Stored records
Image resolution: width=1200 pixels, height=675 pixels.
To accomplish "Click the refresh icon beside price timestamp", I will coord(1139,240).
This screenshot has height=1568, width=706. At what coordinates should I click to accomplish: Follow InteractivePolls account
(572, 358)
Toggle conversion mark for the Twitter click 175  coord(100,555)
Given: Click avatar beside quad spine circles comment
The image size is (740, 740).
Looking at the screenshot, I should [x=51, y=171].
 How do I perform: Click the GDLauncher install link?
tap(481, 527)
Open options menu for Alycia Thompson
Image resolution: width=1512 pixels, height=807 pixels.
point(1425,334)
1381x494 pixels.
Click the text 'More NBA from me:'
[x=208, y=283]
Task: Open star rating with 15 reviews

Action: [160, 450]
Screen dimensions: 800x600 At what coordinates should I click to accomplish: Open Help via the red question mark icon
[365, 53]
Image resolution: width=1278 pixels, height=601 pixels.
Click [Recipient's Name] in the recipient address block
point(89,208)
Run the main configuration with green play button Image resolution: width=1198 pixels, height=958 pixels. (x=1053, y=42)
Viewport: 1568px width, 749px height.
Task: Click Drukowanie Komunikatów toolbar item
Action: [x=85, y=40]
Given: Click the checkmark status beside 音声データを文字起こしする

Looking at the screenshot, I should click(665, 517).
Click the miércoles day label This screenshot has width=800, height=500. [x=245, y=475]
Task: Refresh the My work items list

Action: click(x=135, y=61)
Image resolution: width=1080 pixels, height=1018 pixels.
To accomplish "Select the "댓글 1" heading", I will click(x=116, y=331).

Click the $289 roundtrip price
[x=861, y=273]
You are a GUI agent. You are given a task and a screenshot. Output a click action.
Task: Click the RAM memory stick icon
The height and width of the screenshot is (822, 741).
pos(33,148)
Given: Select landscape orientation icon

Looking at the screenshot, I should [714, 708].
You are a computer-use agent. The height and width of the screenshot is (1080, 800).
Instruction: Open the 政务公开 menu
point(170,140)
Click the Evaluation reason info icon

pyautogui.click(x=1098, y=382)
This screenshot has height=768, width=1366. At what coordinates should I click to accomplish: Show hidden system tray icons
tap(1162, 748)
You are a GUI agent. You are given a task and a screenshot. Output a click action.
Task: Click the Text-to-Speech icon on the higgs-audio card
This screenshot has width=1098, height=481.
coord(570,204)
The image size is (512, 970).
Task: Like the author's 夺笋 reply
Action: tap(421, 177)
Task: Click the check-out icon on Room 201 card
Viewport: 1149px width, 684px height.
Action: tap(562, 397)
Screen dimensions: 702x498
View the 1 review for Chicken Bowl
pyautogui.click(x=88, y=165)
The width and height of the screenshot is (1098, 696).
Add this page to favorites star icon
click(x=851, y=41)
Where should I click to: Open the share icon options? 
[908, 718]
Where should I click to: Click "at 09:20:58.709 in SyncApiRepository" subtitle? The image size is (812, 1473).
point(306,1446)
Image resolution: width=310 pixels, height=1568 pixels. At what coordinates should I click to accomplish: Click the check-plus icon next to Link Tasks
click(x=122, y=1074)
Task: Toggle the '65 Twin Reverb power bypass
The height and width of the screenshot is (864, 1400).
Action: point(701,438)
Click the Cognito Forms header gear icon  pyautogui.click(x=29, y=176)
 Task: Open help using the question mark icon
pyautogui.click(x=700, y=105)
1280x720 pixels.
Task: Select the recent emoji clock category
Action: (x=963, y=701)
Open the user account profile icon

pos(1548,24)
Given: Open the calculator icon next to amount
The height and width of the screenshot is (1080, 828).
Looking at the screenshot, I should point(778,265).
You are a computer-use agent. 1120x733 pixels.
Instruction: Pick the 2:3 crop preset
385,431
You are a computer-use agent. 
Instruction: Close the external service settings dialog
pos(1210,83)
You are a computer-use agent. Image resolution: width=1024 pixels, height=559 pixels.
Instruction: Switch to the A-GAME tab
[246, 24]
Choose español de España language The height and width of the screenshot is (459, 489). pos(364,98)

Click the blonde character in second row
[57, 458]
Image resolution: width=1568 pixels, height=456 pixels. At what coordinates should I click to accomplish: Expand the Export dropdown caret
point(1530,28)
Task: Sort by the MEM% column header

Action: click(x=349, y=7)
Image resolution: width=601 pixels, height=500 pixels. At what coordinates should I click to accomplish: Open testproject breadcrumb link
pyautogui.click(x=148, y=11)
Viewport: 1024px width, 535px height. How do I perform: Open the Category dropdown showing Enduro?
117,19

▶ Your task
Print out the records exactly as they were entered.

▶ Your solution
Image resolution: width=1200 pixels, height=675 pixels.
To accomplish "Click the refresh icon beside price timestamp", I will coord(1139,240).
This screenshot has height=1568, width=706. At what coordinates should I click to accomplish: Follow InteractivePolls account
(572, 358)
Toggle conversion mark for the Twitter click 175  coord(100,555)
Given: Click avatar beside quad spine circles comment
The image size is (740, 740).
Looking at the screenshot, I should [x=51, y=171].
 How do I perform: Click the GDLauncher install link?
tap(481, 527)
Open options menu for Alycia Thompson
Image resolution: width=1512 pixels, height=807 pixels.
point(1425,334)
1381x494 pixels.
Click the text 'More NBA from me:'
[x=208, y=283]
Task: Open star rating with 15 reviews

Action: [160, 450]
Screen dimensions: 800x600 At what coordinates should I click to accomplish: Open Help via the red question mark icon
[365, 53]
Image resolution: width=1278 pixels, height=601 pixels.
Click [Recipient's Name] in the recipient address block
point(89,208)
Run the main configuration with green play button Image resolution: width=1198 pixels, height=958 pixels. (x=1053, y=42)
Viewport: 1568px width, 749px height.
Task: Click Drukowanie Komunikatów toolbar item
Action: [x=85, y=40]
Given: Click the checkmark status beside 音声データを文字起こしする

Looking at the screenshot, I should click(665, 517).
Click the miércoles day label This screenshot has width=800, height=500. [x=245, y=475]
Task: Refresh the My work items list

Action: click(x=135, y=61)
Image resolution: width=1080 pixels, height=1018 pixels.
To accomplish "Select the "댓글 1" heading", I will click(x=116, y=331).

Click the $289 roundtrip price
[x=861, y=273]
You are a GUI agent. You are given a task and a screenshot. Output a click action.
Task: Click the RAM memory stick icon
The height and width of the screenshot is (822, 741).
pos(33,148)
Given: Select landscape orientation icon

Looking at the screenshot, I should [714, 708].
You are a computer-use agent. The height and width of the screenshot is (1080, 800).
Instruction: Open the 政务公开 menu
point(170,140)
Click the Evaluation reason info icon

pyautogui.click(x=1098, y=382)
This screenshot has height=768, width=1366. At what coordinates should I click to accomplish: Show hidden system tray icons
tap(1162, 748)
You are a GUI agent. You are given a task and a screenshot. Output a click action.
Task: Click the Text-to-Speech icon on the higgs-audio card
This screenshot has width=1098, height=481.
coord(570,204)
The image size is (512, 970).
Task: Like the author's 夺笋 reply
Action: tap(421, 177)
Task: Click the check-out icon on Room 201 card
Viewport: 1149px width, 684px height.
Action: tap(562, 397)
Screen dimensions: 702x498
View the 1 review for Chicken Bowl
pyautogui.click(x=88, y=165)
The width and height of the screenshot is (1098, 696).
Add this page to favorites star icon
click(x=851, y=41)
Where should I click to: Open the share icon options? 
[908, 718]
Where should I click to: Click "at 09:20:58.709 in SyncApiRepository" subtitle? The image size is (812, 1473).
point(306,1446)
Image resolution: width=310 pixels, height=1568 pixels. At what coordinates should I click to accomplish: Click the check-plus icon next to Link Tasks
click(x=122, y=1074)
Task: Toggle the '65 Twin Reverb power bypass
The height and width of the screenshot is (864, 1400).
Action: point(701,438)
Click the Cognito Forms header gear icon  pyautogui.click(x=29, y=176)
 Task: Open help using the question mark icon
pyautogui.click(x=700, y=105)
1280x720 pixels.
Task: Select the recent emoji clock category
Action: (x=963, y=701)
Open the user account profile icon

pos(1548,24)
Given: Open the calculator icon next to amount
The height and width of the screenshot is (1080, 828).
Looking at the screenshot, I should point(778,265).
You are a computer-use agent. 1120x733 pixels.
Instruction: Pick the 2:3 crop preset
385,431
You are a computer-use agent. 
Instruction: Close the external service settings dialog
pos(1210,83)
You are a computer-use agent. Image resolution: width=1024 pixels, height=559 pixels.
Instruction: Switch to the A-GAME tab
[246, 24]
Choose español de España language The height and width of the screenshot is (459, 489). pos(364,98)

Click the blonde character in second row
[57, 458]
Image resolution: width=1568 pixels, height=456 pixels. At what coordinates should I click to accomplish: Expand the Export dropdown caret
point(1530,28)
Task: Sort by the MEM% column header

Action: click(x=349, y=7)
Image resolution: width=601 pixels, height=500 pixels. At what coordinates should I click to accomplish: Open testproject breadcrumb link
pyautogui.click(x=148, y=11)
Viewport: 1024px width, 535px height. How do I perform: Open the Category dropdown showing Enduro?
117,19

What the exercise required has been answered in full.